The appointment of Baroness Hallett to chair the Covid Inquiry is good news. She must take control of her work by agreeing the inquiry’s terms of reference and focusing on the most important government decisions, says Emma Norris
In a very difficult week for the prime minister, Boris Johnson made an important announcement that will help decide how history records his premiership. His appointment of Baroness Heather Hallett to chair the Coronavirus Inquiry meets a pledge to bereaved families that he would do so before Christmas. The inquiry was announced in May and is due to begin at some unspecified point in the spring of 2022 – so while the prime minister seems to recognise the unavoidable need for the inquiry, its establishment has been unnecessarily slow.

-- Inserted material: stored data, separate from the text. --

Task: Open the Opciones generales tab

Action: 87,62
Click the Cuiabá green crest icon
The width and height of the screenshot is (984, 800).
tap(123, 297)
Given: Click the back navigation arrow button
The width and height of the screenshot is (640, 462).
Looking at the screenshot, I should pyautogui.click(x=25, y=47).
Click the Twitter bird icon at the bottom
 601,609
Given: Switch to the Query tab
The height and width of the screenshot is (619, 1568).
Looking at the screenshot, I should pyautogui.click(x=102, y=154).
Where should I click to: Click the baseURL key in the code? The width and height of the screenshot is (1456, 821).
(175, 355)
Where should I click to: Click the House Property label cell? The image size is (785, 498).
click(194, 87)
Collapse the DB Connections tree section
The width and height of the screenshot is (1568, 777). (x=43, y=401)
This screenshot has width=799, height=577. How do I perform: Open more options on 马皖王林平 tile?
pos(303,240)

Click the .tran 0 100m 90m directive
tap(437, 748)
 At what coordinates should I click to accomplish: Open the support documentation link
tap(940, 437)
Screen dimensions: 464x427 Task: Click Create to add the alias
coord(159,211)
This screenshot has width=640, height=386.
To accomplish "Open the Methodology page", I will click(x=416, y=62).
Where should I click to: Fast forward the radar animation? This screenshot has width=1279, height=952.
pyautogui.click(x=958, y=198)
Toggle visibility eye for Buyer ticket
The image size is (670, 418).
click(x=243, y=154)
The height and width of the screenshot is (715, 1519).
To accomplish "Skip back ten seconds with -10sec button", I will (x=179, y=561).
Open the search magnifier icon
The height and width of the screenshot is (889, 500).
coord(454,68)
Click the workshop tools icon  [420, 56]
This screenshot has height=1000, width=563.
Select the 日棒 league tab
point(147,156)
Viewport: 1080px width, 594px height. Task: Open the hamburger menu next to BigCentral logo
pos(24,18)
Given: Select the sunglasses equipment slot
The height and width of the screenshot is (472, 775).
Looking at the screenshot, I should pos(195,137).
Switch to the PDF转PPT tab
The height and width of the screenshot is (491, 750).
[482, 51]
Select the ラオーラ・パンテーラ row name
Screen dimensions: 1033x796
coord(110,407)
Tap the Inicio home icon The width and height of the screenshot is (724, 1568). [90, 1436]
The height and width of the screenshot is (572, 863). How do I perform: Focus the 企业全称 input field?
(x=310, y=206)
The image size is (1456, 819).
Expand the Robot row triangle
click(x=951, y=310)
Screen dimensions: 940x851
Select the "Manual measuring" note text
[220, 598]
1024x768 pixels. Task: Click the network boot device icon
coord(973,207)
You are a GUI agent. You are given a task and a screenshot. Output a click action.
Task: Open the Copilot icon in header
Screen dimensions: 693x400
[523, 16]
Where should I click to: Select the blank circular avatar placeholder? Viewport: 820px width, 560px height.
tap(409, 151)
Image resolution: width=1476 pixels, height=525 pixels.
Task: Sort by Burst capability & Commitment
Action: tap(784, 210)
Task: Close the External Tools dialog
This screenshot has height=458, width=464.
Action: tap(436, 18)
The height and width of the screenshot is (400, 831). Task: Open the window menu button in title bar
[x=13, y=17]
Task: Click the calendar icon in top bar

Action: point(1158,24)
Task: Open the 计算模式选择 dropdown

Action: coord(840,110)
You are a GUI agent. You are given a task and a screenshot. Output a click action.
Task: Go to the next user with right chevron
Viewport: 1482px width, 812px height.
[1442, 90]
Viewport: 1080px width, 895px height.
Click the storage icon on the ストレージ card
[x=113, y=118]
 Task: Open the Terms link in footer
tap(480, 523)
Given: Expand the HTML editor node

Baroness Hallett is an excellent choice to lead this investigation. Her management of the 7/7 inquests shows her ability to investigate a complex and sensitive tragedy, and her report demonstrated her ability to explain what happened, and what needs to change, without fear or favour. As a judge, she brings impartiality, experience with the procedures that govern inquiries, and an uncommon ability to marshall huge quantities of (often conflicting) evidence. She should enjoy the confidence of both politicians and the public. Although news of the appointment was overshadowed by a record-setting day for covid cases as the Omicron wave takes hold, the important process of documenting what happened and identifying how the government and others can learn and improve can begin.
Setting up any inquiry takes time. There are a series of administrative steps that come before hearings can begin including appointing key members of staff, particularly the secretary and counsel, and conducting background research. With other inquiries this process has taken a month or two. But with Christmas approaching and a surge of coronavirus ongoing the work may take longer. That is all the more reason why the inquiry set-up should have started sooner.
The first and most important decision is to set the scope and terms of reference. This will not be simple. The pandemic has affected so many aspects of life in the UK: healthcare, education, the economy, law and order. There are valid questions about the conduct of ministers, how and why key decisions were made, and who was responsible. The role of parliament deserves examination and the relationship between the government in Westminster and the devolved administrations has rarely been better than ‘strained’ throughout the crisis – something that warrants examination. No one inquiry can investigate every strand, so prioritisation will be key.
Government ministers will ultimately set the terms of the inquiry. But it is critical that in doing so they do not close down areas of investigation or limit their own exposure. For this reason it is essential that Baroness Hallett negotiates and agrees the scope of her work.
Inquiries fulfil a range of objectives. They must establish a truthful and trusted narrative about what happened. They must identify what went wrong and how the government and others need to do things differently as a result. And, more sensitively, an investigation into such a large number of deaths also serves as a locus for individual and collective grief, and the commemoration of victims. The inquiry’s terms of reference will therefore be key in setting the core lines of inquiryand enabling it to fulfil at least some of these objectives.
As chair, Baroness Hallett should shape the terms of reference, and she should consult widely (and rapidly) with the public as she develops the scope of her work. However they are written, this inquiry’s terms should direct Hallett and her team to focus on the core decisions that shaped how the pandemic was managed. They must work out what ministers knew when they made key choices, what evidence they had and whose opinions influenced them. This is the route to learn how the pandemic was managed, what worked and what did not, and how a future crisis can be managed better.
Working out her priorities and remit will also allow Baroness Hallett to decide how to structure the inquiry. It might be that she thinks the key questions can be answered sequentially – following the flow of events from the start of 2020 onwards. But it is more likely that a modular approach would be better, splitting separate issues to be investigated in parallel where possible.
It is not enough for inquiries to tell a story of what happened, they also need to change things so that the same mistakes are not made again. Historically this is the weakest aspect of inquiries despite being the most important. Baroness Hallett should look at the successes and failures of earlier inquiries. As a judge, she might feel constrained in continuing to advocate for her recommendations once the inquiry is complete. Therefore she must find ways to ensure that even after her investigation ends, others carry her work forward. Involving parliament, especially select committees, and setting clear deadlines for the main recommendations to be completed will also help.
The appointment of Baroness Hallett to lead the inquiry into coronavirus was a good decision by the prime minister. He should consolidate it by ensuring that she is fully involved in setting the inquiry terms of reference and that she has the authority to investigate whichever parts of the coronavirus response she deems to be relevant.